* **ABOUT THIS TASK**: From the entries provided below, copy each line that contains the word "computer".

[Stored dataset items]
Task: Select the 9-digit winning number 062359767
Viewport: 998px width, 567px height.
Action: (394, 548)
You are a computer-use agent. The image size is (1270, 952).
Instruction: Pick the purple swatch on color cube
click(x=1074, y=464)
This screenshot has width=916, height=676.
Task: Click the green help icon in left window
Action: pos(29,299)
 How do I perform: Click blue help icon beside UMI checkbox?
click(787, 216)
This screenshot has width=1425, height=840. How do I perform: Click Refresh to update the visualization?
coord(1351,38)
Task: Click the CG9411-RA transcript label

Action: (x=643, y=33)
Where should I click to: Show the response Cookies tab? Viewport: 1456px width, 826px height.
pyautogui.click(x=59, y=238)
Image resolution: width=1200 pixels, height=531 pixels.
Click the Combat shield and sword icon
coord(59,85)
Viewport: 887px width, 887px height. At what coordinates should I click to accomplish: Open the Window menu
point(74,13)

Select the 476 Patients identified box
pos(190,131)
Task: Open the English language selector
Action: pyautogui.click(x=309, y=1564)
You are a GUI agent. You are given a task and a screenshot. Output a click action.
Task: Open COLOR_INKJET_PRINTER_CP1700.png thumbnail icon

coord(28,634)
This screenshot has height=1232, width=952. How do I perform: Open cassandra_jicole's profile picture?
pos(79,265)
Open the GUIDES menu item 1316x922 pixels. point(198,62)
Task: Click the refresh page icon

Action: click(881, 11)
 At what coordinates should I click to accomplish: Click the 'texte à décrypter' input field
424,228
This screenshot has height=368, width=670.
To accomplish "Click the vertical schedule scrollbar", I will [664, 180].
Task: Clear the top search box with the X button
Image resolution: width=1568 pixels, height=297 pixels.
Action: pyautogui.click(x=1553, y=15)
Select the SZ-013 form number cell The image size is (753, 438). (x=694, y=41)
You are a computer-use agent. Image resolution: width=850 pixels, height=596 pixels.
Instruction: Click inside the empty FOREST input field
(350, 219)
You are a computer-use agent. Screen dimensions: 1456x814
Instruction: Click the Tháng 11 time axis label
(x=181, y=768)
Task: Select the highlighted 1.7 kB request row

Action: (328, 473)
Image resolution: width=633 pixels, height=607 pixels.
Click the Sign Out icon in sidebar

* **RESPONSE TO THE TASK**:
You are a computer-use agent. The image size is (1270, 952).
You are a computer-use agent. Image resolution: width=850 pixels, height=596 pixels.
You are a computer-use agent. Screen dimensions: 1456x814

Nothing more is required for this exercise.